Indications for rituximab induction were ABO-incompatible or crossmatch-positive KT (living donors, both instances) and ≥ 50% panel reactive antibodies prior to KT (living or deceased donors). In the event of LDKT, rituximab was given within 7–14 days in advance, delivering a single dose of 375 mg/m2. As of August 2013, rituximab dosing for ABO-incompatible LDKT was reduced to 200 mg if baseline anti-donor isoagglutinin IgG titers were ≤1:12837. For deceased donor kidney transplantation, 200 mg of rituximab was given prior to operations as indicated. Standard regimens used at our institution for preoperative desensitization and postoperative immunosuppression are well described elsewhere37,38,39.

Study outcomes

We compared composite ASCVD and all-cause mortality by rituximab induction in the matched cohort. Because the longest follow-up period in rituximab-treated patients was 102 months, we limited such comparisons to 8 years after KT. We also conducted subgroup analyses, examining various patient characteristics (DM, sex, required pretransplant dialysis, and age ≥ 50 years) to assess the potential influence of each in relation to ASCVD and rituximab use.

Statistical analysis

Propensity matching was undertaken to coordinate baseline characteristics of the two groups (with or without rituximab induction). Subsequent scores generated via logistic regression analysis included the following covariates, which differed for above groups or were known risk factors for CVD in KT recipients4,28: age, sex, deceased donor, duration of dialysis, retransplantation, tacrolimus use, smoking, pretransplant DM, pretransplant ASCVD history, baseline LDL, and eGFR at 1 month. BPAR was not matched, because rituximab-treated patients had high risk for rejection by nature, and because BPAR had no impact on development of ASCVD in our entire cohort. Using the nearest neighbor method, we matched patients given rituximab to controls at 1:2 without replacement, setting the caliper at 0.25 width. All assessments were achieved using R freeware v3.5.0 (R Foundation for Statistical Computing, Vienna, Austria) with MatchIt package40.
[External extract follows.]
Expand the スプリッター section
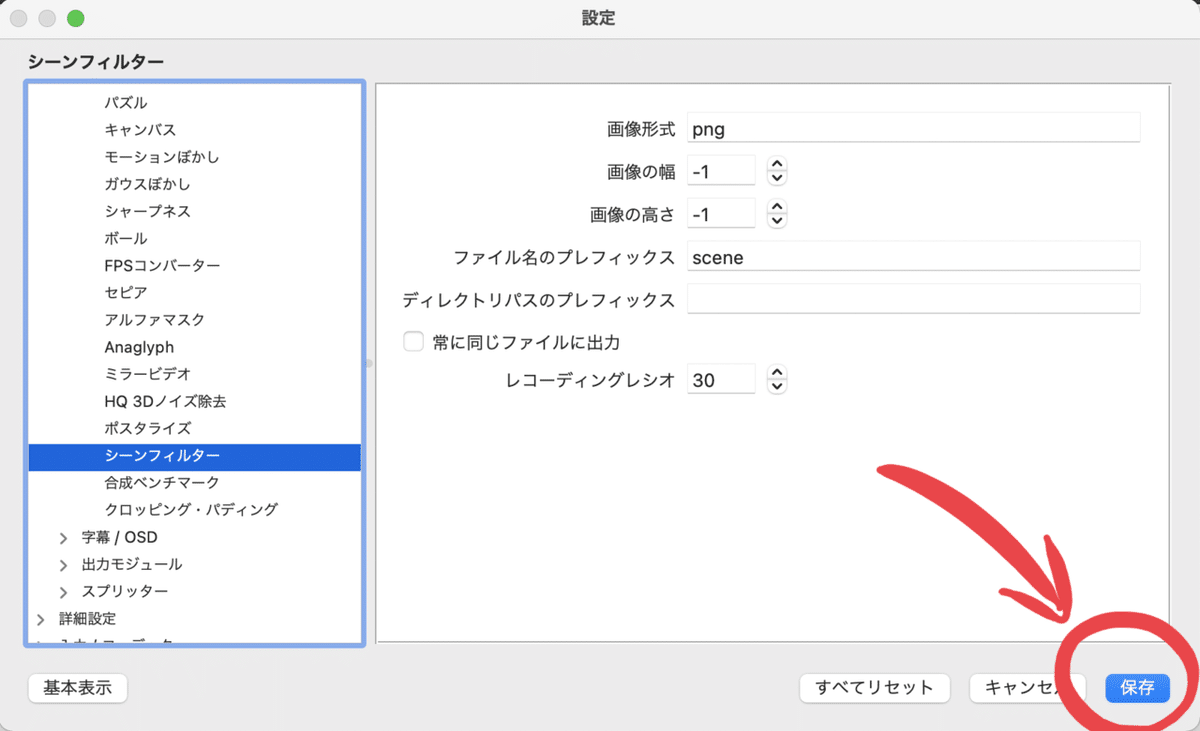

In comparing baseline characteristics of both groups before and after matching, data were expressed as mean ± standard deviation or median (interquartile range) for continuous variables and numbers (%) for categorical variables. Student’s t-test, Mann-Whitney U test, or chi square test was applied as needed for group comparisons. We used Kaplan-Meier analysis to estimate differences in probabilities of ASCVD and all-cause mortality according to rituximab induction and calculated P-values by log-rank test. For estimates of ASCVD, death from causes other than ASCVD served for censoring.

In the matched cohort, we invoked Cox proportional-hazards regression analysis to assess the relation between rituximab induction and posttransplant ASCVD. Multivariable Cox regression entailed backward stepwise selection, based on covariates with P-values < 0.05 in univariable analysis. Patients were further stratified by known CVD risk factors such as DM, sex, pretransplant dialysis, and age ≥ 50. To retain the homogeneity of rituximab and control groups, only matched pairs with or without specified variables qualified for subgroup analysis. Small ASCVD events in each subgroup prohibited multivariable Cox regression, so we presented only unadjusted HR of rituximab induction in subgroup analysis. All comparative and survival analyses relied on standard software (SPSS v23.0; IBM, Armonk, NY, USA), setting statistical significance at P < 0.05.

Ethics statement

This study was conducted according to the principles of the Declaration of Helsinki and the Declaration of Istanbul. It was also approved by the Institutional Review Board of Severance Hospital, Yonsei University Health System (IRB No.: 4-2018-0355) with exemption for the informed consent due to the retrospective feature of this study.